Assignment :: A word-for-word copy of the entries, with images excluded, is the expected answer.
---------------
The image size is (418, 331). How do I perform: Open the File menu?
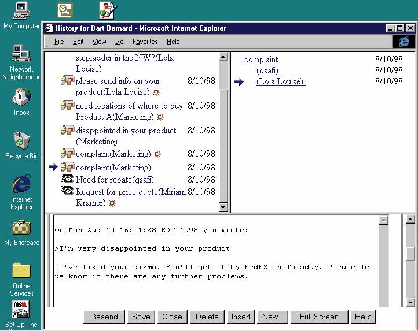click(59, 42)
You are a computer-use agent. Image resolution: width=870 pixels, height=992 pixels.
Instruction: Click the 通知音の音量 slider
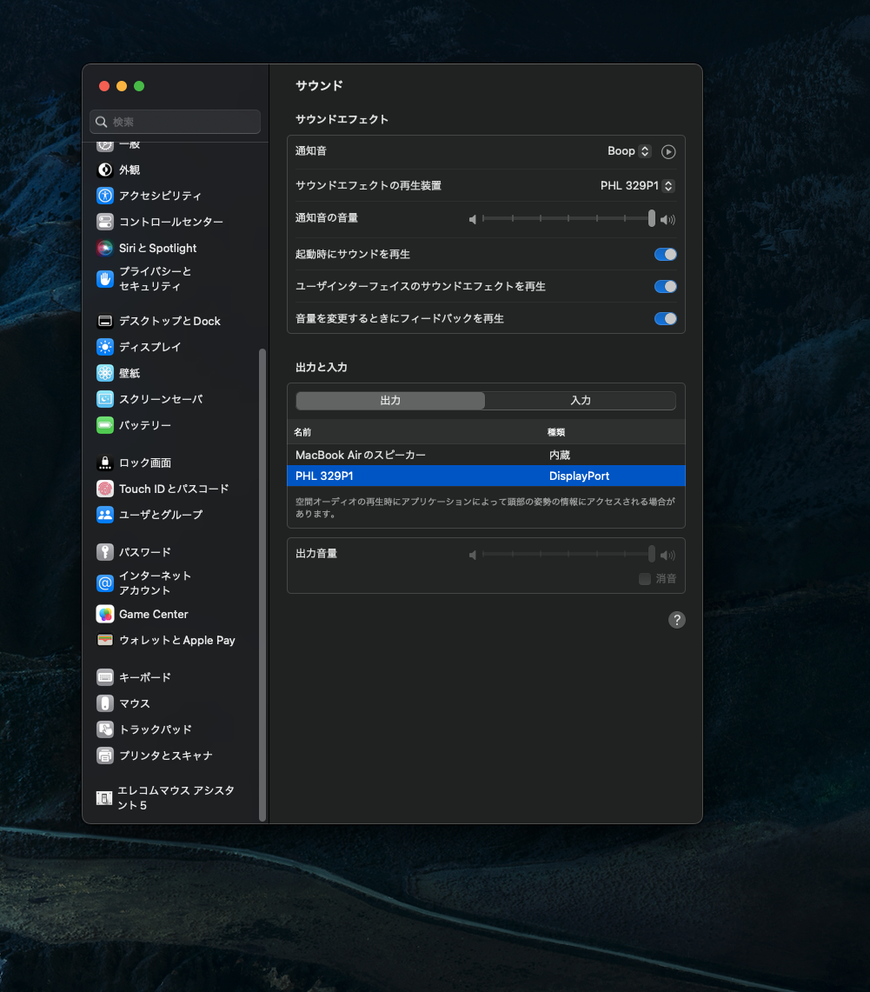point(566,219)
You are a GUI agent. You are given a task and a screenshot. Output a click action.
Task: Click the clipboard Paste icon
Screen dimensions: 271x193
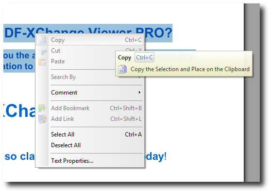pyautogui.click(x=42, y=62)
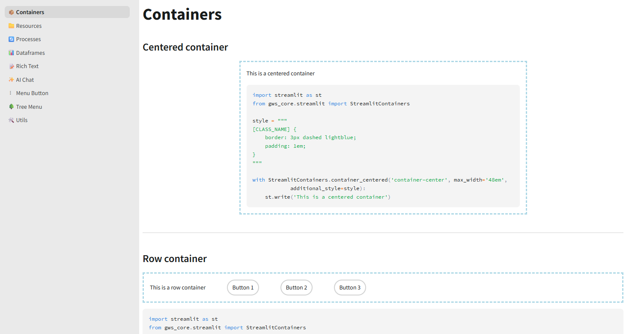The height and width of the screenshot is (334, 626).
Task: Click the Tree Menu tree icon
Action: tap(11, 107)
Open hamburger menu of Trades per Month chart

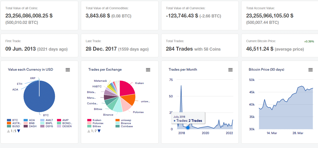point(230,70)
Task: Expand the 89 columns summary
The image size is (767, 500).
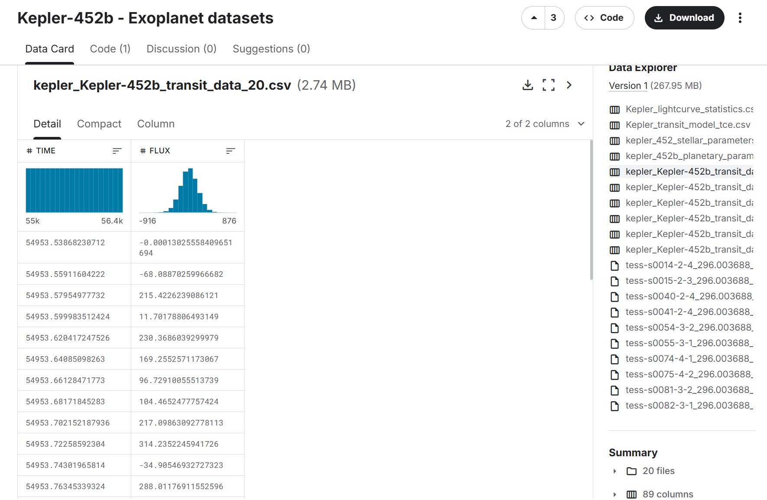Action: 614,494
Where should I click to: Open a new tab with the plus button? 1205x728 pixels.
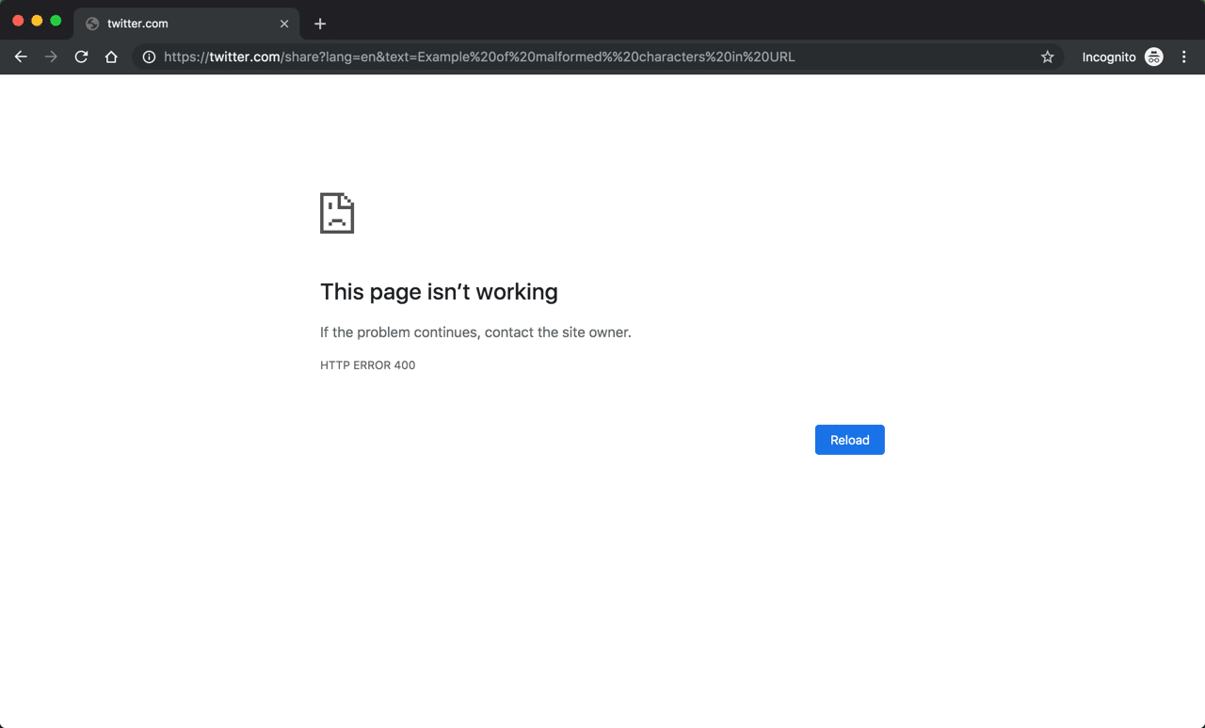(x=319, y=24)
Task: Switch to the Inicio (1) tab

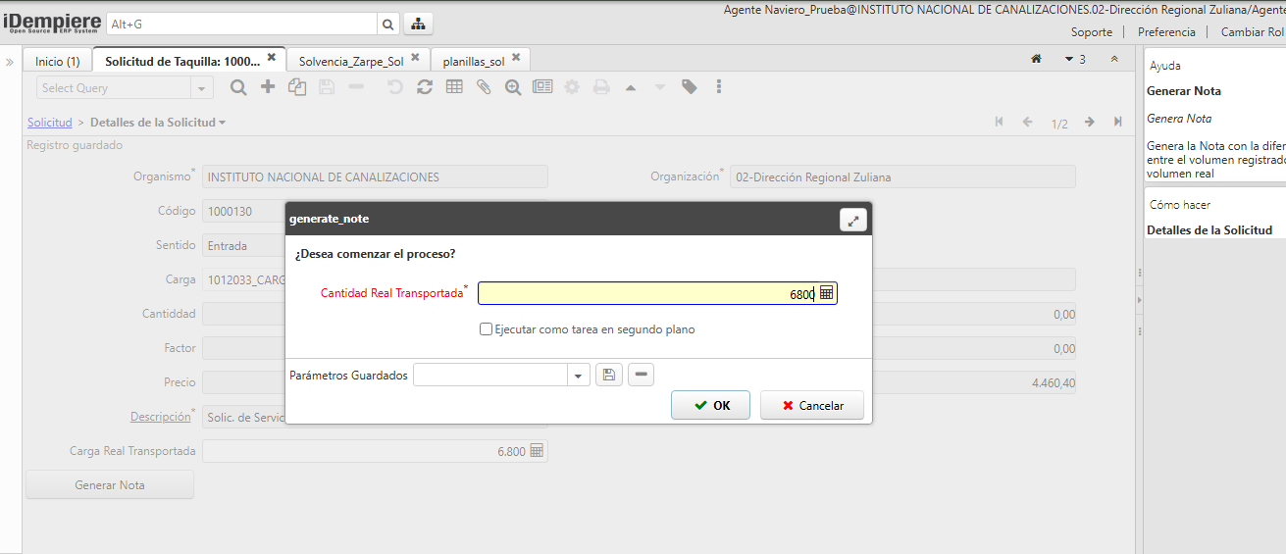Action: tap(57, 61)
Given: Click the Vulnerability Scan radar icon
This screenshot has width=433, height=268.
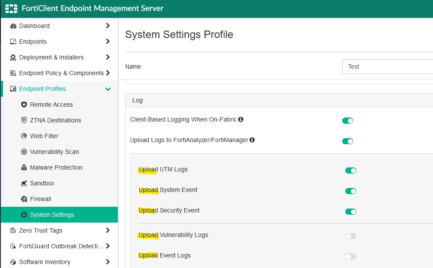Looking at the screenshot, I should (24, 152).
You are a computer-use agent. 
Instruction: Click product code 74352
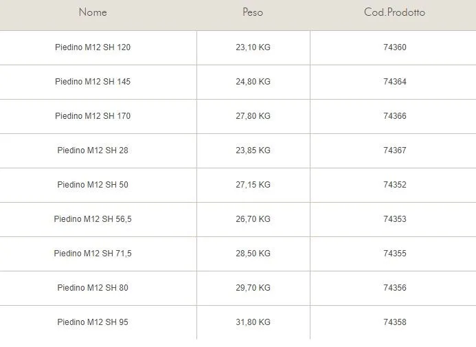click(395, 185)
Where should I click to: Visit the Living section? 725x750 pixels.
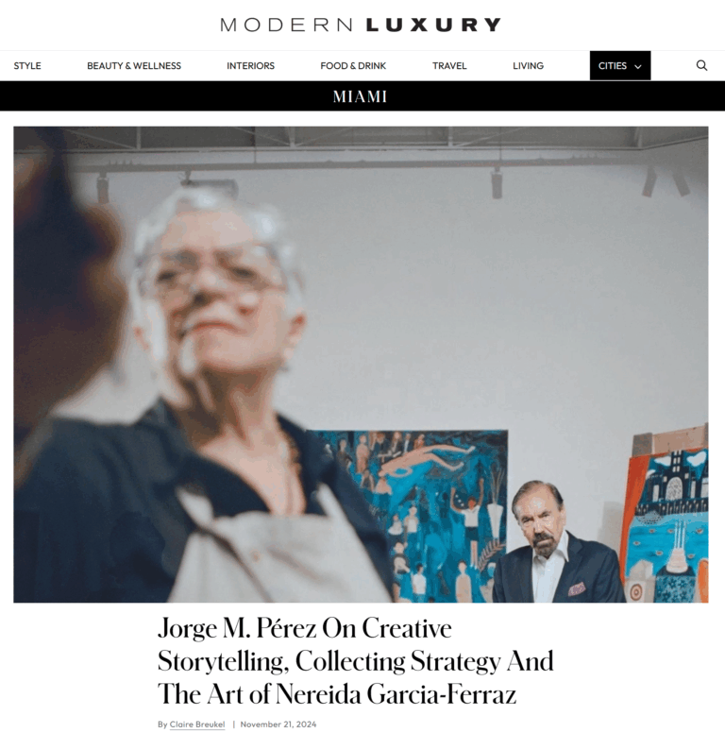pos(528,65)
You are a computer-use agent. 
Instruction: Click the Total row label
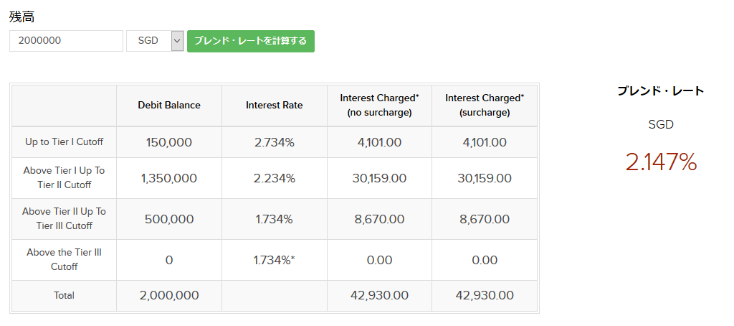click(64, 295)
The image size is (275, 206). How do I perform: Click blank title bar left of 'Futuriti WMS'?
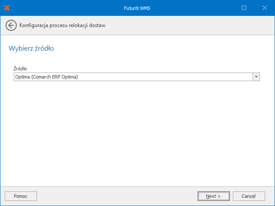pyautogui.click(x=64, y=8)
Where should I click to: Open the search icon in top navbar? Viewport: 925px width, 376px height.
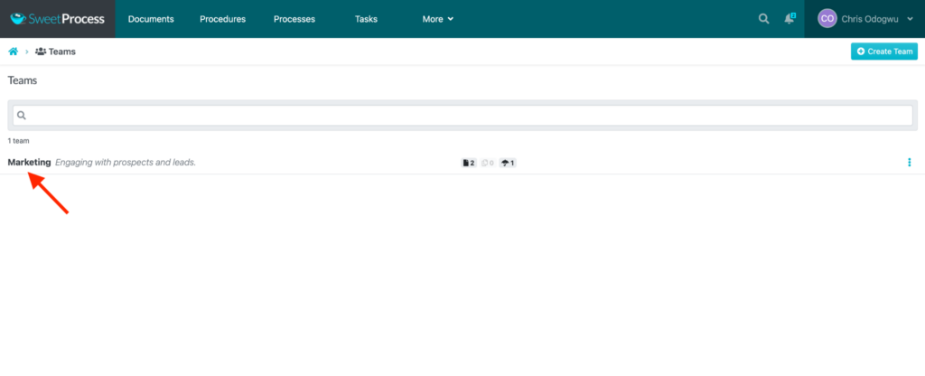coord(764,19)
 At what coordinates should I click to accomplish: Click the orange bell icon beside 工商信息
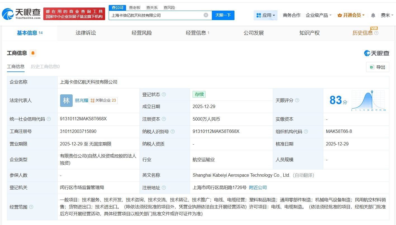pos(33,53)
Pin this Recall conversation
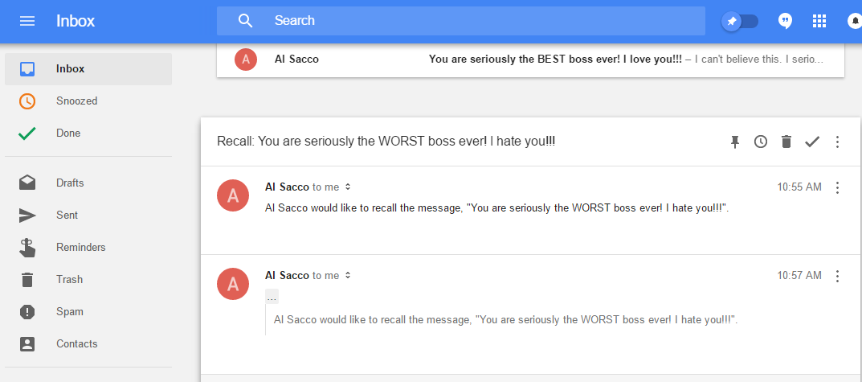 [x=734, y=142]
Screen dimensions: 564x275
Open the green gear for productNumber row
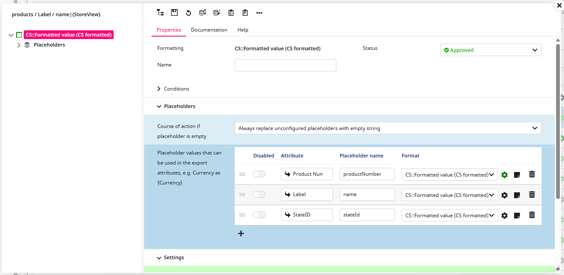click(x=504, y=175)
---------------
Output of the exercise ::
The image size is (418, 331). How do I perform: Open the File menu?
click(59, 42)
You are a computer-use agent. Image resolution: width=870 pixels, height=992 pixels.
Instruction: Click the 通知音の音量 slider
point(566,219)
You are a GUI agent. You are given a task and a screenshot. Output a click action.
Task: Click the clipboard Paste icon
Screen dimensions: 271x193
pyautogui.click(x=42, y=62)
The height and width of the screenshot is (334, 626).
Task: Click the Tree Menu tree icon
Action: tap(11, 107)
Open hamburger menu of Trades per Month chart

point(230,70)
Task: Expand the 89 columns summary
The image size is (767, 500).
Action: 614,494
Where should I click to: Open a new tab with the plus button? 1205x728 pixels.
(x=319, y=24)
Task: Switch to the Inicio (1) tab

Action: tap(57, 61)
Given: Click the Vulnerability Scan radar icon
This screenshot has width=433, height=268.
Looking at the screenshot, I should (24, 152).
You are a computer-use agent. 
Instruction: Click product code 74352
click(395, 185)
Where should I click to: Visit the Living section? 725x750 pixels.
pos(528,65)
You are a computer-use agent. 
Instruction: Click the Total row label
click(64, 295)
The image size is (275, 206). How do I perform: Click blank title bar left of 'Futuriti WMS'?
pyautogui.click(x=64, y=8)
Where should I click to: Open the search icon in top navbar? Viewport: 925px width, 376px height.
coord(764,19)
 At what coordinates should I click to accomplish: Click the orange bell icon beside 工商信息
pos(33,53)
Pin this Recall conversation
 [x=734, y=142]
Screen dimensions: 564x275
Open the green gear for productNumber row
click(x=504, y=175)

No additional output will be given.